La preoccupazione per la crisi siriana

Il G8 di Lough Earn si è detto estremamente “preoccupato” per la “crescente minaccia di terrorismo e estremismo” in Siria e ha auspicato che una conferenza di pace si tenga “il prima possibile” a Ginevra. Ma che significa il prima possibile nel linguaggio della diplomazia non è dato saperlo. E, se non bastasse, non c’è alcun riferimento ad Assad nel comunicato finale del summit del G8. “Rimaniamo impegnati – hanno scritto i leader – a raggiungere una soluzione politica della crisi siriana”.

Al termine del summit, i leader degli otto Paesi più industrializzati hanno evocato anche la necessità di un governo di transizione “formato nel consenso reciproco” notando che le forze militari e i servizi di sicurezza devono essere preservati o ripristinati. Ma è credibile blaterare di un governo del consenso in un Paese in piena guerra civile? E del ruolo dei big mondiali, neanche a parlarne.

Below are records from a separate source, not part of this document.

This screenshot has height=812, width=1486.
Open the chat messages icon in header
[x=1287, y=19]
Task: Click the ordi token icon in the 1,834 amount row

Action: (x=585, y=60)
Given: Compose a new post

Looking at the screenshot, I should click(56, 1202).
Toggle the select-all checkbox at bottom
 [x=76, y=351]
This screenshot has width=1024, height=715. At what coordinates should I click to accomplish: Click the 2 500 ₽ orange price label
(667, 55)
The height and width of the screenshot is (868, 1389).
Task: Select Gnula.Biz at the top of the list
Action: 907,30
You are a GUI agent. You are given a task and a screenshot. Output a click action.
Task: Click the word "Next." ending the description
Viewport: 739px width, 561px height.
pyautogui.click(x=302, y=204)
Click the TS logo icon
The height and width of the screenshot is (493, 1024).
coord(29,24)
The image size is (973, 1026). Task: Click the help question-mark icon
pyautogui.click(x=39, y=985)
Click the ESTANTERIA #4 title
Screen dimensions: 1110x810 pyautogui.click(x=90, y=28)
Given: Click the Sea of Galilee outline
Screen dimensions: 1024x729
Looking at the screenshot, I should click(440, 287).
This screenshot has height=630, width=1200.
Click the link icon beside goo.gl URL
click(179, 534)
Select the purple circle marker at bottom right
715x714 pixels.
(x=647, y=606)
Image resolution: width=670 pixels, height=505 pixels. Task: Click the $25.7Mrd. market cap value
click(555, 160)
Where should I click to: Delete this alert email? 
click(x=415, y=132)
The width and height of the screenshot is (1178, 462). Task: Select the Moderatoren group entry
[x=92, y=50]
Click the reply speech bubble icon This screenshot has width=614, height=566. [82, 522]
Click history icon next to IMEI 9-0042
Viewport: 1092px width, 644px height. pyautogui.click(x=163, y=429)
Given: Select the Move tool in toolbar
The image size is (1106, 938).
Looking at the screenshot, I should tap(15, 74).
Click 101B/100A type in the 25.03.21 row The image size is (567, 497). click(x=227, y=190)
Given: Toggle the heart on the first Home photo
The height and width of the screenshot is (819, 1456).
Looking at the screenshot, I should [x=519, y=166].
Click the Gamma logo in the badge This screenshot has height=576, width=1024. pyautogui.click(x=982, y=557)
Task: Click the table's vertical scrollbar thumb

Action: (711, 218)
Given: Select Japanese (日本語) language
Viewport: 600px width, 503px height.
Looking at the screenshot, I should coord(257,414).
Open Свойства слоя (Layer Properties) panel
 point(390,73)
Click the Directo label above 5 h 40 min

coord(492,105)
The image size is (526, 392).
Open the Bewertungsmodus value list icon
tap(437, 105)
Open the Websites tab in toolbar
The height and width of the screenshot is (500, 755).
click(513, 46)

l rifornimenti di armi e i contrast di Putin con l’Ue 

“Qualsiasi decisione di fornire armi all’opposizione siriana, basata su notizie non confermate di utilizzo di armi chimiche da parte del regime di Damasco renderebbe ancora più instabile la situazione” in Siria, ha dichiarato il presidente Vladimir Putin, confermando la sua linea di assoluta contrarietà alla consegna di armi ai ribelli anti-Assad, un passo che l’Ue ha in teoria prospettato, pur rimandando ad agosto qualsiasi decisione concreta. Perché rimandare di due mesi un vertice per lavorare alla soluzione di un’emergenza che si aggrava e per cui di giorno in giorno bisogna allungare la lista delle vittime?

Ma il bello è che Putin non ha escluso la possibilità di nuove forniture di armi al regime siriano di Bashar al-Assad: “Se saranno conclusi nuovi contratti, ci saranno altre forniture”, ha detto il presidente russo a conclusione del vertice G8 in Irlanda del Nord, sottolineando che la Russia vende armi “in base a contratti legittimi, a un legittimo governo”.

L’uso di armi chimiche e la versione Putin vs Obama

Il leader del Cremlino ha ribadito, contrariando la tesi americana, che al momento non ci sono prove dell’uso di armi chimiche da parte dell’esercito governativo siriano: “Le notizie sull’utilizzo di armi chimiche in Siria devono essere presentate al Consiglio di Sicurezza Onu e la Russia parteciperà attivamente all’analisi” di questi dati, ha detto Putin.

La lotta alla disoccupazione giovanile

“Ho colto nel presidente Usa Obama molta attenzione sulla disoccupazione giovanile”, ha detto Letta al termine del G8. ”La condivisione del presidente Obama – ha aggiunto – è per me un fatto molto importante”. Bene la solidarietà e lo spirito di collaborazione in seno al G8, ma il sostegno di Obama alla lotta alla disoccupazione in Europa a poco servirà domani al giovane senza lavoro di Roma o Parigi dal destino comune, forse, a quello di un suo coetaneo statunitense. Mai sperare di essere salvati da chi sta annegando come noi, o quasi. La prima lezione in piscina che forse al G8 si è troppo presi per ricordare.